Elastic Watcher Alert Failing (Memory & Cpu Usage)

pgcr · February 4, 2016, 3:30pm

I have been attempting to setup a watch using the template that can be found here: https://www.elastic.co/guide/en/watcher/current/watching-marvel-data.html

Current setup: 1 master node with 2 backups; 3 data nodes (3 shards for each); 1 clientnode. Elasticsearch is at 2.1.1, fluentd 2.3.0, watcher plugin latest ver, marvel plugin latest ver, license also installed (no account). This setup is running on CentOs on AWS.

The two alerts I am setting up is High CPU usage and high jvm memory usage, for testing purposes I have set the alert to notify me if they are above 3% with an interval of 10s. Using plugin/head I am able to determine that these are in fact running every 10s, but normally I receive execution_not_needed or failed.

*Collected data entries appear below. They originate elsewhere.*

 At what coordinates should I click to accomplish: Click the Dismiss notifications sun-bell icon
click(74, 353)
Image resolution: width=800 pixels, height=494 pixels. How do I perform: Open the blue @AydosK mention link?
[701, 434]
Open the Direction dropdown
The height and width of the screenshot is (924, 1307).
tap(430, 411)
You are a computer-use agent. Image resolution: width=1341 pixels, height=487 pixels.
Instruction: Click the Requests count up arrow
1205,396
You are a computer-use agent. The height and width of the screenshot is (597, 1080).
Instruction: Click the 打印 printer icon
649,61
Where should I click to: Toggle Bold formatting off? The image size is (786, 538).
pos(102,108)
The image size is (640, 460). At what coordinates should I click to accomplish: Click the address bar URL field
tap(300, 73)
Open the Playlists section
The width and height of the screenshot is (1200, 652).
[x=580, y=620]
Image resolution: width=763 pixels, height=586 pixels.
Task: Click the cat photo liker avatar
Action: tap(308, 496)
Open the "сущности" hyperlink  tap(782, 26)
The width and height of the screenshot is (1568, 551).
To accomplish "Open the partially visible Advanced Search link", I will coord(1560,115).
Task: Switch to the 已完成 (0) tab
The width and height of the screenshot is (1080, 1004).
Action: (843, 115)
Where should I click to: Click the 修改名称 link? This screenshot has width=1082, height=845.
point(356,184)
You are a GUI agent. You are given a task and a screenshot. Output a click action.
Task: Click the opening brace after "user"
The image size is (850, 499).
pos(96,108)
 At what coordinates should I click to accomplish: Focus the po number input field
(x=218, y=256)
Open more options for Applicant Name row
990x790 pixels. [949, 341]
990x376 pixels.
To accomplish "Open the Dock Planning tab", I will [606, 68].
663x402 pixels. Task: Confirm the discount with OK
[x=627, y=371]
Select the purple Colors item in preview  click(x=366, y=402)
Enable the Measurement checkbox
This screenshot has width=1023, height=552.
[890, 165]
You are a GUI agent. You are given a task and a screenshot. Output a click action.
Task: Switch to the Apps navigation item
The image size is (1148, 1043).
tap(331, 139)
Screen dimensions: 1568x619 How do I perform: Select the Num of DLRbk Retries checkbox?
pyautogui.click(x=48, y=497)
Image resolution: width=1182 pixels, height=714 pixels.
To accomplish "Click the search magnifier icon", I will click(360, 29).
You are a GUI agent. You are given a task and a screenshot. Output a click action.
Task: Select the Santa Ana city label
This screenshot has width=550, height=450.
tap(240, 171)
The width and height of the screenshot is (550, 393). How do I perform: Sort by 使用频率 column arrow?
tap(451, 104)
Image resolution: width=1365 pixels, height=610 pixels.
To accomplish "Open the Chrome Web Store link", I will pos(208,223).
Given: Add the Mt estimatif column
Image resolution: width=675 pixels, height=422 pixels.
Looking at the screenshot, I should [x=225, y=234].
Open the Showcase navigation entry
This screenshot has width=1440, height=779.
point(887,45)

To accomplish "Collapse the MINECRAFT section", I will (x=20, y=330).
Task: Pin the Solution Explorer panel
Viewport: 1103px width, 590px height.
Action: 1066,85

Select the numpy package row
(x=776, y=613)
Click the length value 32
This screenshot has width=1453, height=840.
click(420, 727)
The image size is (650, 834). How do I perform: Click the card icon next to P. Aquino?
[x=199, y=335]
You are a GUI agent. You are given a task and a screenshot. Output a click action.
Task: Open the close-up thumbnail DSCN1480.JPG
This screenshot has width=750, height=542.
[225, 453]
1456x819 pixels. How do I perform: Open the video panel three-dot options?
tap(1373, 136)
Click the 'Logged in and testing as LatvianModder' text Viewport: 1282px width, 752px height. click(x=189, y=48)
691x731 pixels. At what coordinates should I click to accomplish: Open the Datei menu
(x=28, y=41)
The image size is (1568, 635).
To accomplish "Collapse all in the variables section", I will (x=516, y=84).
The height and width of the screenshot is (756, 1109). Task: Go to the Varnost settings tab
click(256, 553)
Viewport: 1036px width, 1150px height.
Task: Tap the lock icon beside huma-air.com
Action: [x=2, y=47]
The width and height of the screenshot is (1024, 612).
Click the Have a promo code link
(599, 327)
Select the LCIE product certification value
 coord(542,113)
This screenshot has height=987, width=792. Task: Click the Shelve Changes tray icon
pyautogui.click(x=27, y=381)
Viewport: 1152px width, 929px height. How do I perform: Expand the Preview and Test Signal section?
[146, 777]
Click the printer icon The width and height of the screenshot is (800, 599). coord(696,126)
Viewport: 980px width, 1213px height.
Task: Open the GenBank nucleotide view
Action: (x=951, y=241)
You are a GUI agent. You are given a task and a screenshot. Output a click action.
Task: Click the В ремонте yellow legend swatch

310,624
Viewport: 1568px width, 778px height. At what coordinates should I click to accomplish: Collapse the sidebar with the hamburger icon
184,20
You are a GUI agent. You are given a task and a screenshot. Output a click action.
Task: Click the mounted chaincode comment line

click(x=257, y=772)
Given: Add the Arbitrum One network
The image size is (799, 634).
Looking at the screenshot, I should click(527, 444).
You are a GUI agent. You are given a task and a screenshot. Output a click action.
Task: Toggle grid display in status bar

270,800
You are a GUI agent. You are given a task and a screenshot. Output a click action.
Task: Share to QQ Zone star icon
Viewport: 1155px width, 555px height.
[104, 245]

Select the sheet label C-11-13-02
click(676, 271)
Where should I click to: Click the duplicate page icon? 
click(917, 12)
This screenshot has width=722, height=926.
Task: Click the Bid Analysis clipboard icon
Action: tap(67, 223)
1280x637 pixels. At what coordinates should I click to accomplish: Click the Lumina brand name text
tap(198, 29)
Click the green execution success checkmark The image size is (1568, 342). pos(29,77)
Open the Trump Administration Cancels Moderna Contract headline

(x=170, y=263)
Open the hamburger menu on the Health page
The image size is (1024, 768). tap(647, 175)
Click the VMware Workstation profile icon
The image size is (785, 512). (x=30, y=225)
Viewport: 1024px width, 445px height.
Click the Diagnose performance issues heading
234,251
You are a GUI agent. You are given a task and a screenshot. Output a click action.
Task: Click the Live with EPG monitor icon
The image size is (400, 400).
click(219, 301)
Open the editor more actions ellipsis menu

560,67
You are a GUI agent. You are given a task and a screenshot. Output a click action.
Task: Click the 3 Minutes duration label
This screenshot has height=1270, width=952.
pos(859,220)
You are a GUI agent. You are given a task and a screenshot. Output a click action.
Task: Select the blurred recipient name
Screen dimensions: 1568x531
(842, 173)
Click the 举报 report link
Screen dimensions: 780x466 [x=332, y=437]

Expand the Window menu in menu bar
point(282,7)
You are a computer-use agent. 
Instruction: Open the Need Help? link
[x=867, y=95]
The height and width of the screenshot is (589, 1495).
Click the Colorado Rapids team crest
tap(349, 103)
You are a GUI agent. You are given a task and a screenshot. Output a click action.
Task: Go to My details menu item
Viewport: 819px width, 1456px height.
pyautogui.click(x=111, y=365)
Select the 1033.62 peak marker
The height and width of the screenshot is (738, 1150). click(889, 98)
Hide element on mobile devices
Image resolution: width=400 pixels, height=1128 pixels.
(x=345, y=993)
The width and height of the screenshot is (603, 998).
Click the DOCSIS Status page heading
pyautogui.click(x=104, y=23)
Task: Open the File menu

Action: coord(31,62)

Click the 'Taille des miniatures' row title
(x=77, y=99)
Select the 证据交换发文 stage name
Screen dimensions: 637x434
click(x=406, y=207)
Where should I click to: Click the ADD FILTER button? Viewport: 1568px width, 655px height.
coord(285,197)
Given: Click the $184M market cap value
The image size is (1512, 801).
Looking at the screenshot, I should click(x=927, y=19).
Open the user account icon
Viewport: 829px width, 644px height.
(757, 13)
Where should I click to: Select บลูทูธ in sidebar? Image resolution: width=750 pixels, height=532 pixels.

When checking the log under condition I see:
"condition": {
"type": "script",
"status": "failure",
"reason": "GroovyScriptExecutionException[failed to run inline script [if (ctx.payload.aggregations.minutes.buckets.size() == 0) return false; def latest = ctx.payload.aggregations.minutes.buckets[-1]; def node = latest.nodes.buckets[0]; return node && node.memory && node.memory.value >= 3;] using lang [groovy]]; nested: NullPointerException[Cannot get property 'minutes' on null object]; "
},

I have
script.inline: on
script.indexed: on
On all data nodes and master node.

Any help & information is greatly appreciated.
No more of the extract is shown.